## [Work instruction]
Below is a listing to copy exactly; no image goes into the copy.

======== Records for this exercise

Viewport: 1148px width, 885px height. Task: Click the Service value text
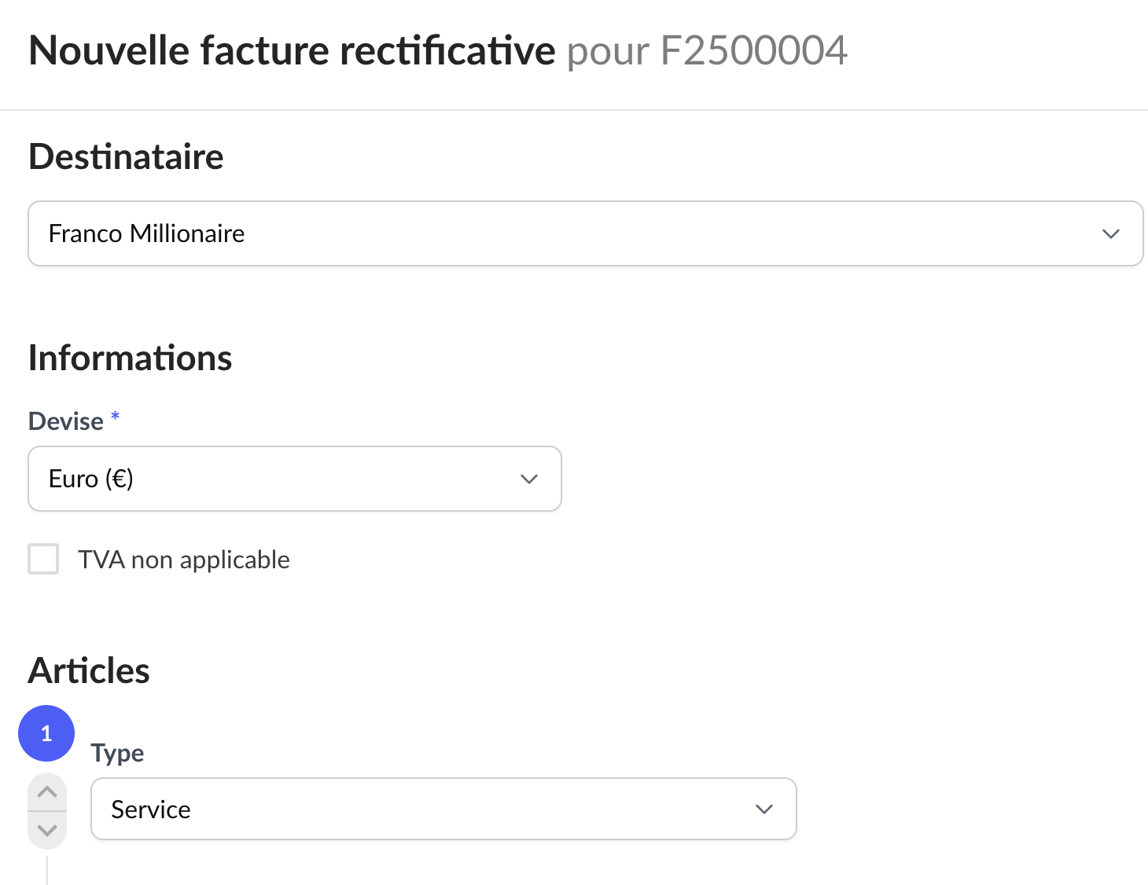(x=151, y=810)
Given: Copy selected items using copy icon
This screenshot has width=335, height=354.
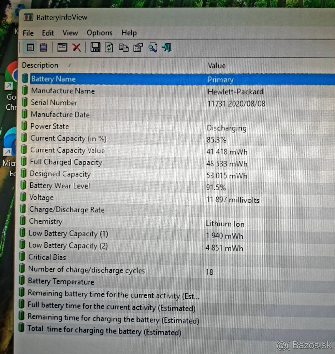Looking at the screenshot, I should (123, 47).
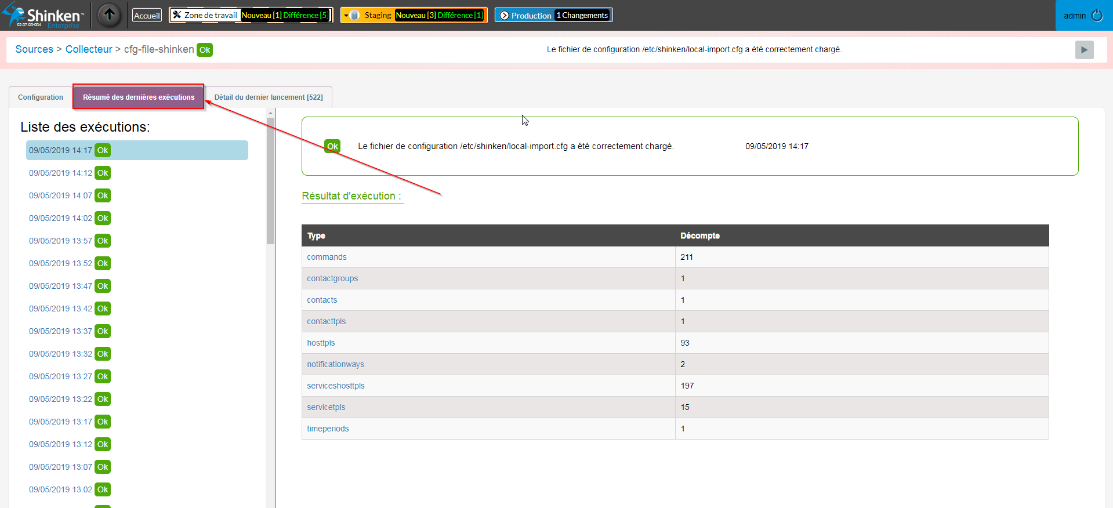Click the Production circled arrow icon

point(504,16)
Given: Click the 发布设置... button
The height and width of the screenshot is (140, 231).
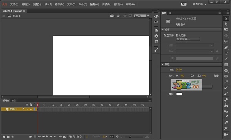Looking at the screenshot, I should pos(188,39).
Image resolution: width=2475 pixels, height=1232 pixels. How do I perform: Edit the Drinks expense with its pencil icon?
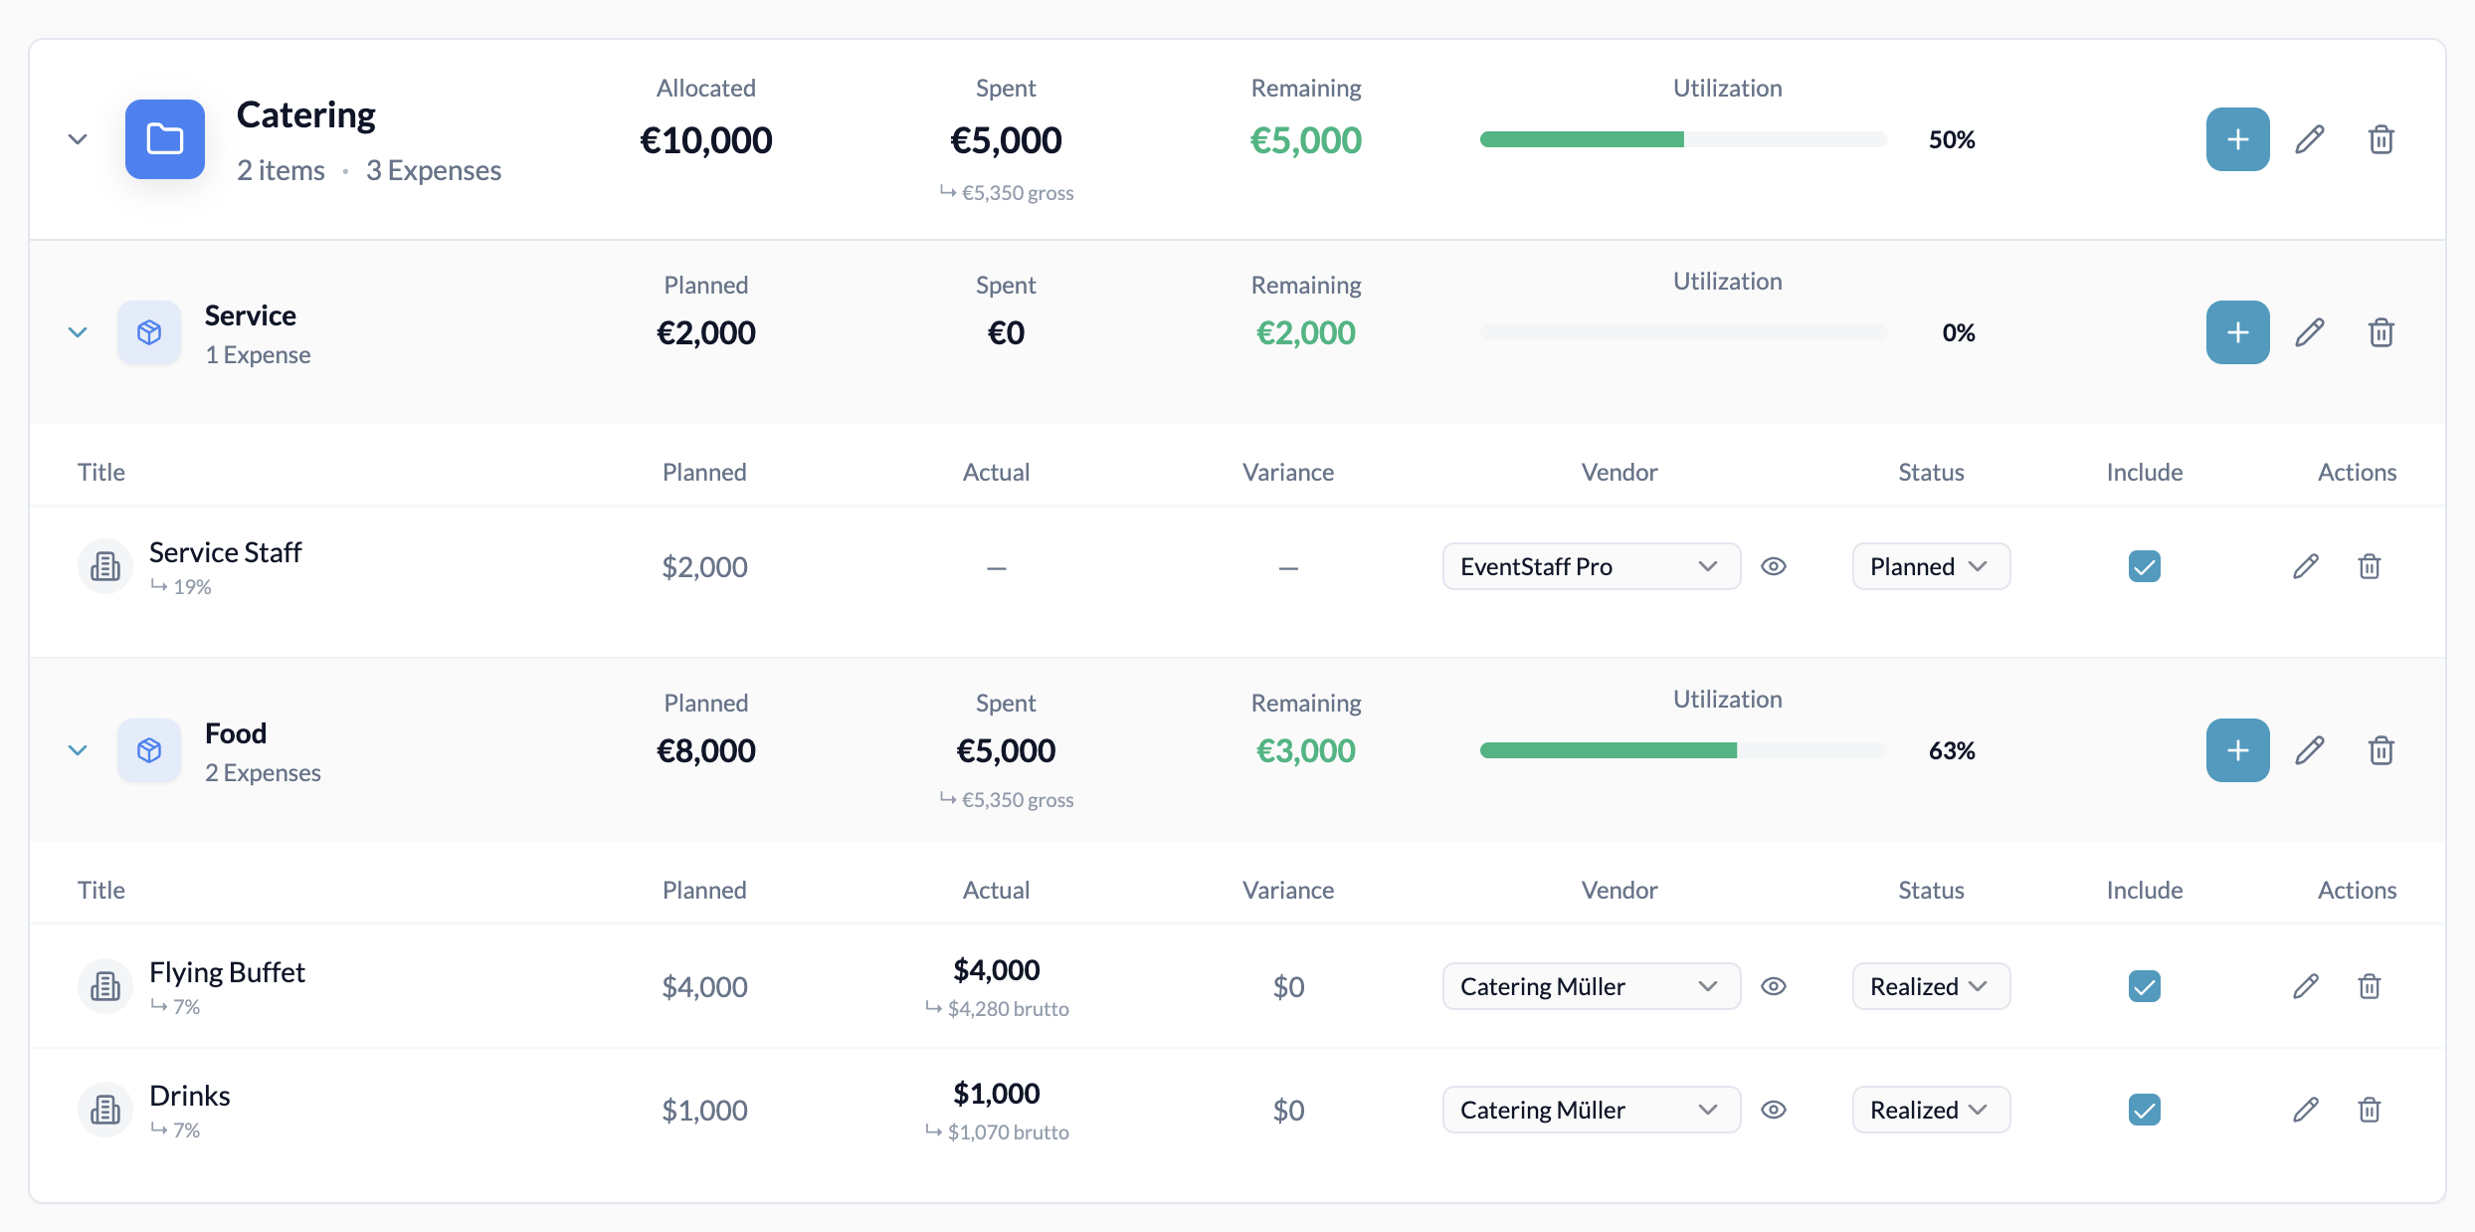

================

## [Task output]
Viewport: 1148px width, 885px height. Task: Click the Service value text
(x=151, y=810)
Given: Copy selected items using copy icon
This screenshot has width=335, height=354.
Looking at the screenshot, I should (123, 47).
Click the Production circled arrow icon

point(504,16)
Given: Click the 发布设置... button
The height and width of the screenshot is (140, 231).
Looking at the screenshot, I should pos(188,39).
Image resolution: width=2475 pixels, height=1232 pixels. How do I perform: Edit the Drinks expense with its pencil icon?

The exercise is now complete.